**AIM OF THE EXERCISE:**
The result should be a word-for-word retyping of the entries below, free of pictures.

# # # #

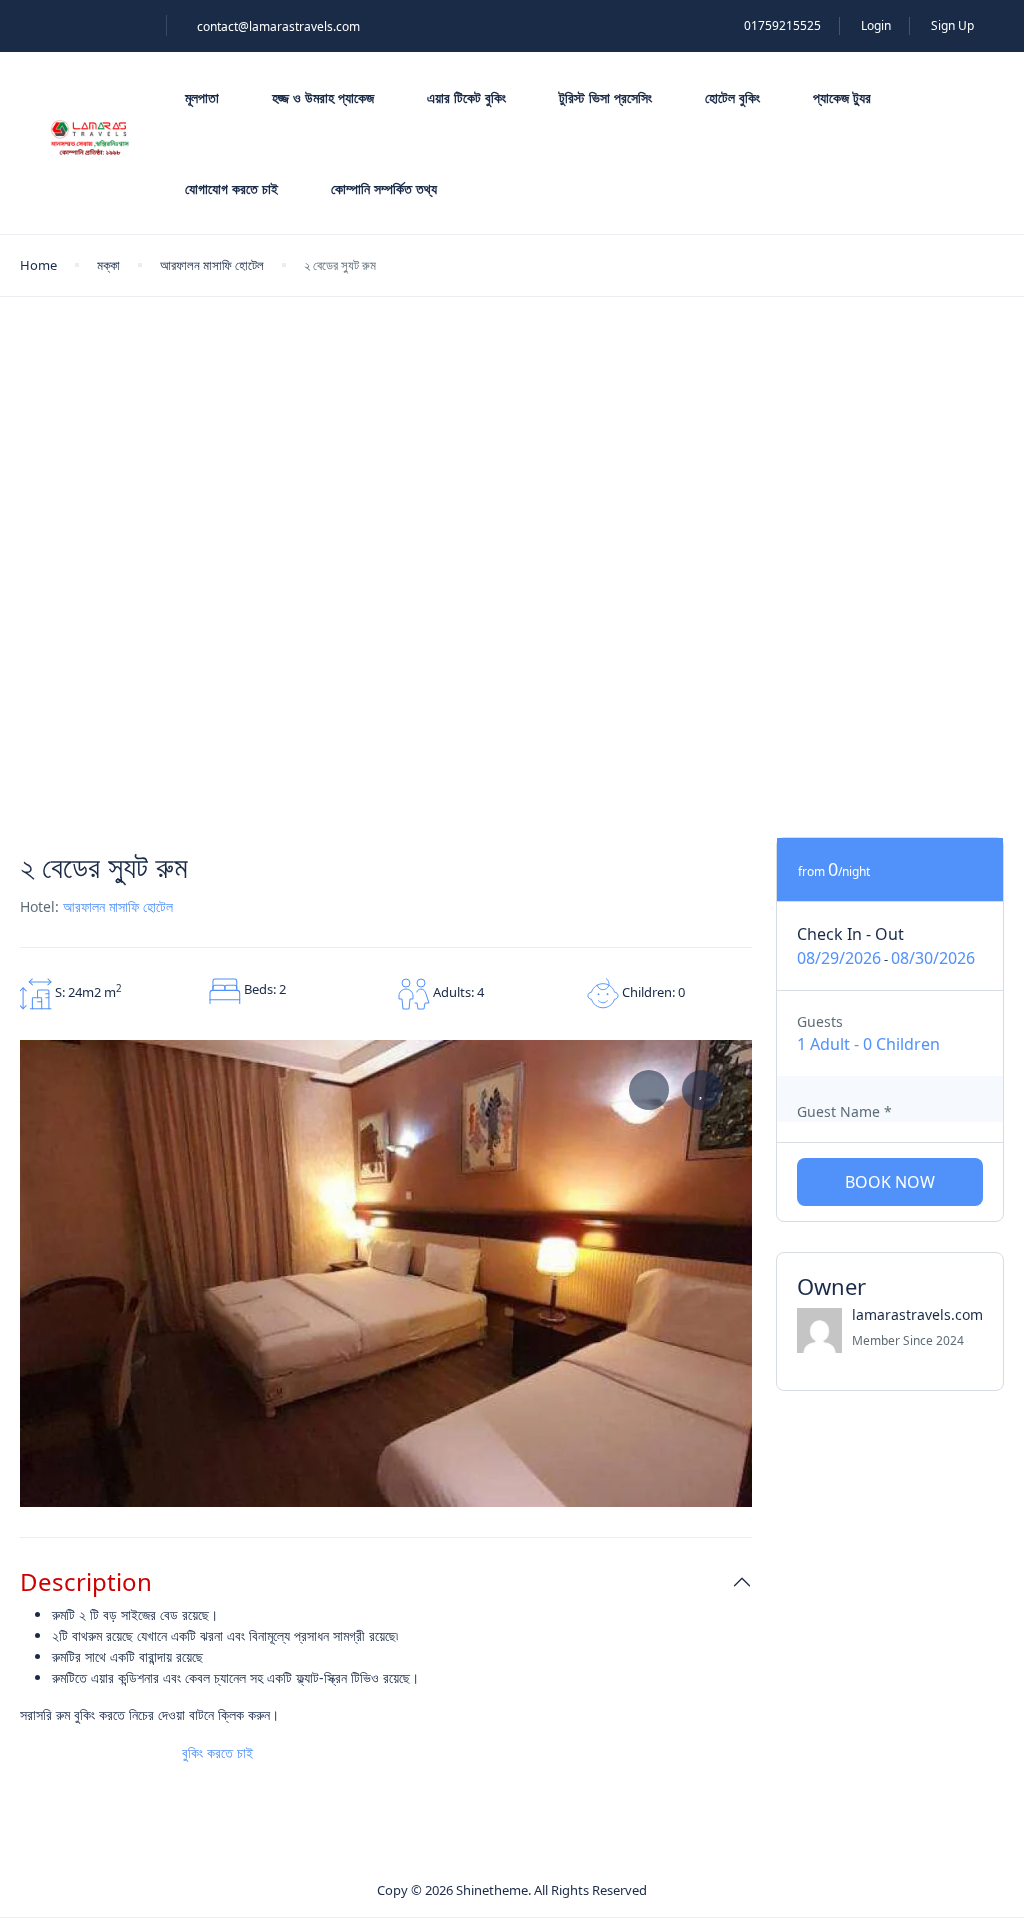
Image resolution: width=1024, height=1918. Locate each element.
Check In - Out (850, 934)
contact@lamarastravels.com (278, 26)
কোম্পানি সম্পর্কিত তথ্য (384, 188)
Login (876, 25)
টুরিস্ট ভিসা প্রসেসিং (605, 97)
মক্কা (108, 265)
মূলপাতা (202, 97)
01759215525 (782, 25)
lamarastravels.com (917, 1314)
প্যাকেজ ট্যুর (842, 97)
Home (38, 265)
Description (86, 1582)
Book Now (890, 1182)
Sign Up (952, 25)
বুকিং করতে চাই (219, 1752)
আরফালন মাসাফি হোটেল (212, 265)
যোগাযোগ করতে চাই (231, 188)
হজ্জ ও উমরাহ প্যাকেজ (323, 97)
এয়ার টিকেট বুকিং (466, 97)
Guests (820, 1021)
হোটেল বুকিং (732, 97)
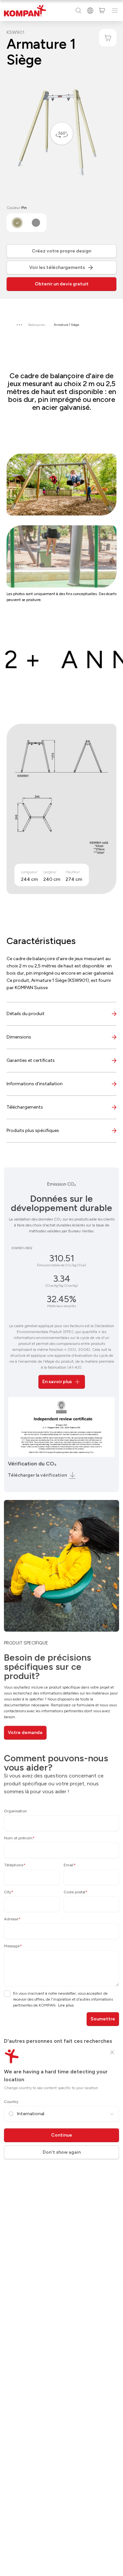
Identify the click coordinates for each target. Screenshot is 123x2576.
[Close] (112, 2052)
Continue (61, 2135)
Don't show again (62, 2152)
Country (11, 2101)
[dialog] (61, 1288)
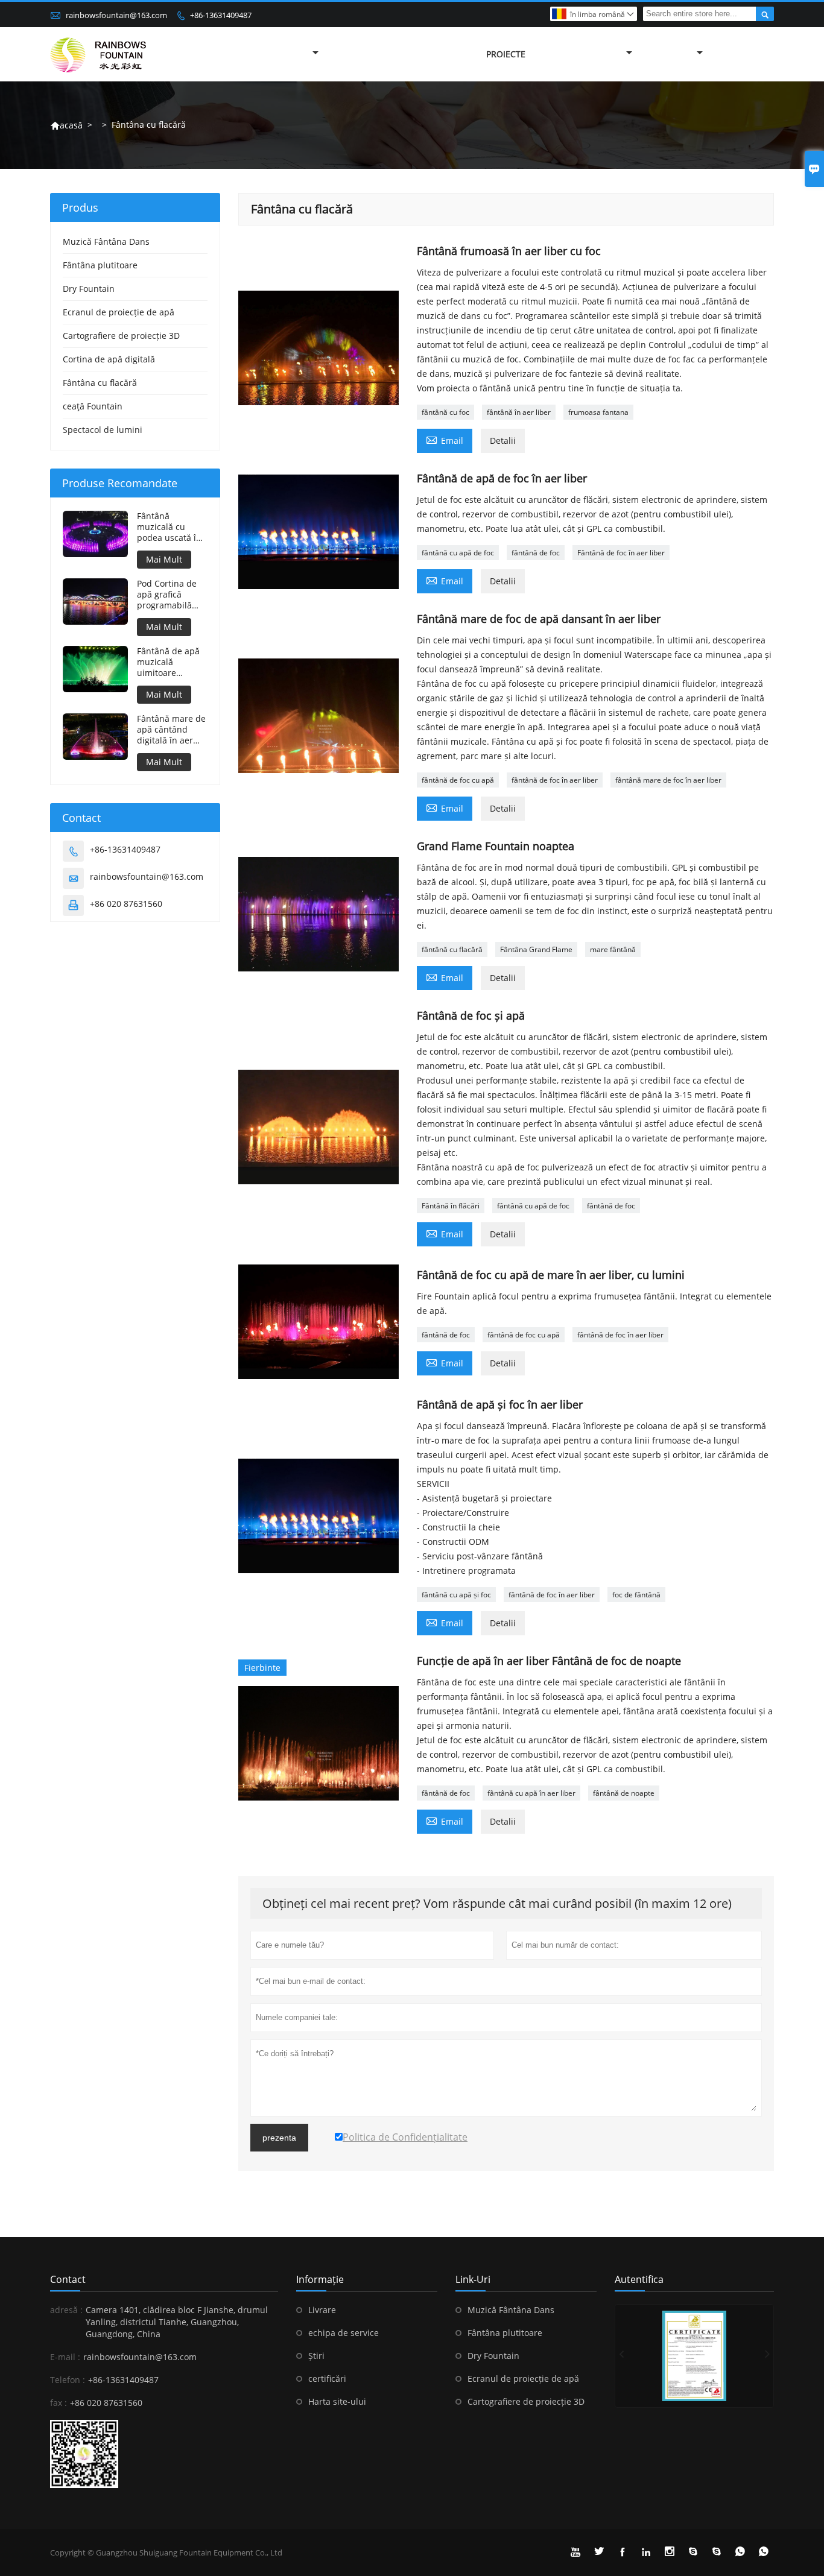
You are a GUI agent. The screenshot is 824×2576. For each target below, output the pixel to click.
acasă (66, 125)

# # # #

**COMPLETED EXERCISE:**
Image resolution: width=1024, height=1918. Locate each element.
Check In - Out (850, 934)
contact@lamarastravels.com (278, 26)
কোম্পানি সম্পর্কিত তথ্য (384, 188)
Login (876, 25)
টুরিস্ট ভিসা প্রসেসিং (605, 97)
মক্কা (108, 265)
মূলপাতা (202, 97)
01759215525 (782, 25)
lamarastravels.com (917, 1314)
প্যাকেজ ট্যুর (842, 97)
Home (38, 265)
Description (86, 1582)
Book Now (890, 1182)
Sign Up (952, 25)
বুকিং করতে চাই (219, 1752)
আরফালন মাসাফি হোটেল (212, 265)
যোগাযোগ করতে চাই (231, 188)
হজ্জ ও উমরাহ প্যাকেজ (323, 97)
এয়ার টিকেট বুকিং (466, 97)
Guests (820, 1021)
হোটেল বুকিং (732, 97)
Identify the click coordinates for each target. Screenshot is 123x2576.
[Close] (112, 2052)
Continue (61, 2135)
Don't show again (62, 2152)
Country (11, 2101)
[dialog] (61, 1288)
You are a GUI agent. The screenshot is 824×2576. For each target below, output the pixel to click.
acasă (66, 125)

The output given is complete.